In the section called "Ongoing Experimentation" they describe experimental installations they are using to iterate on and refine their system. They are going to evaluate the systems scaling performance and how well it can predict missing entries from the ratings matrix. They use participants in these installations to collect data in order to evaluate rating prediction. They suggest that future BBBs might improve upon their current design by performing a 'combination of content filtering and collaborative filtering.'
They imagine how GroupLens could change how people consume news on the net. They suggest that GroupLens could be a sort of distributed moderation that improves the quality of articles on newsgroups and reduce the need for moderators. They may also reduce the need for "splits" that break news down into smaller categories. GroupLens might also reduce the need for blacklists. This is interesting because while collaborative filtering systems have been adopted, they often eschew the personalization component (reddit collaborative filtering produces an overall popularity rank that is not personalized.) Their influential vision remains only partly realized.
Next they consider why individuals would participate in contributing to group lens. They suggest that users may feel altruism or guilt in order to "do their share" of rating, but the suppose that ratings will be under-provisioned. This is what happened in one of their pilot tests where the volume of posts was too high. They consider providing external incentives.
This is a bit puzzling since it seems like if users understand the system then they will want to rate articles in order to keep the algorithm trained.
In conclusion they summarize their architecture and approach, with emphasis on the open architecture that allows others to create new clients and BBBs.

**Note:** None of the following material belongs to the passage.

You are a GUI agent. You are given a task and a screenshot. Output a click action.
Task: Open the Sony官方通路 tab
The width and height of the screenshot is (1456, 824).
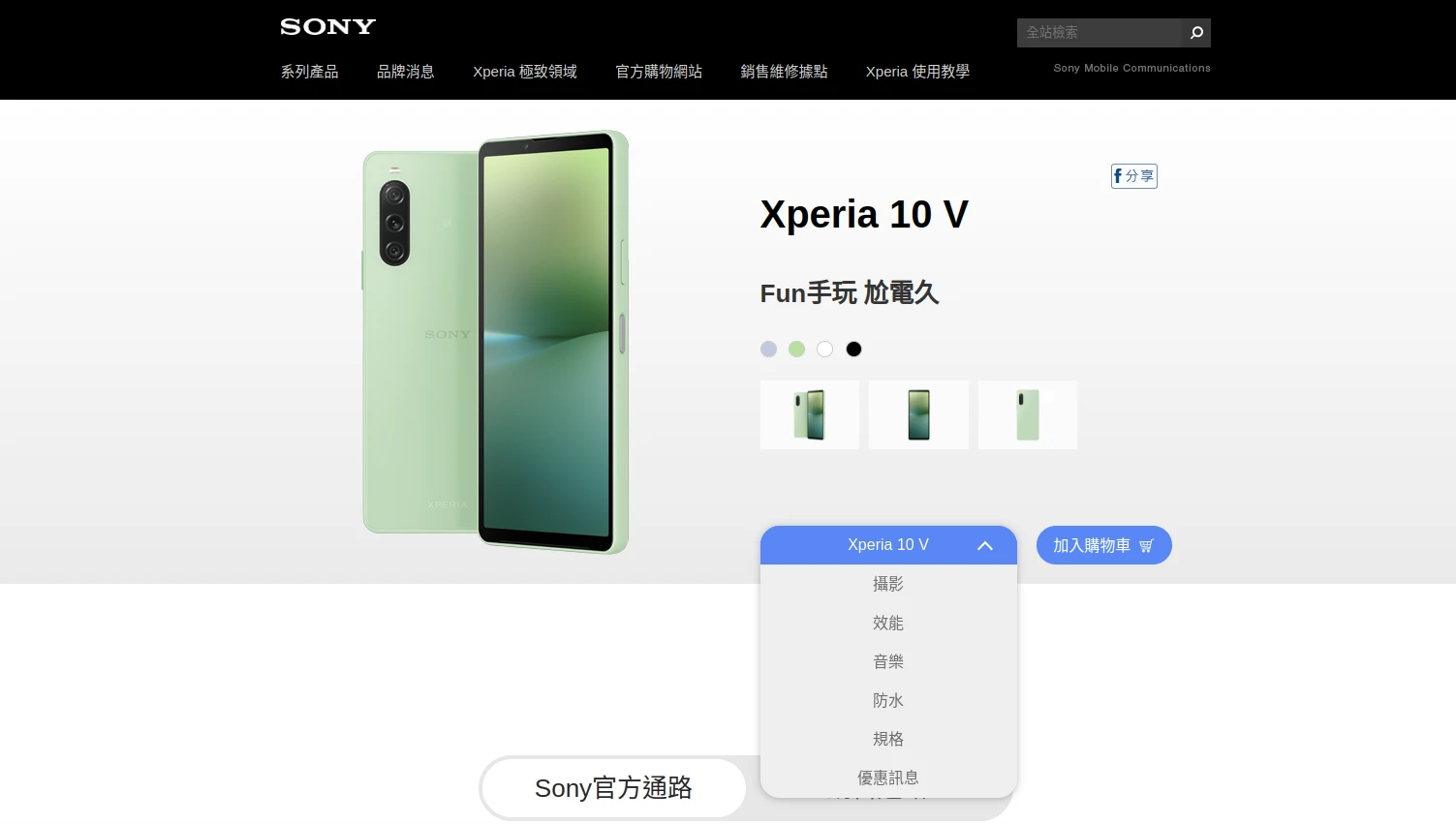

Theoretical and practical relevance:
This seminal work on collaborative filtering presents Grouplens, a system for crowdsourcing ratings of news articles. The hugely influential system laid the foundation for recommendation engines based on correlating user behaviors. The work anticipates the rise of the systems that aggregate small contributions like rating an article into information about quality, decisions about what content to recommend, and how such systems may structure the ways that humans interact in computer mediated sites.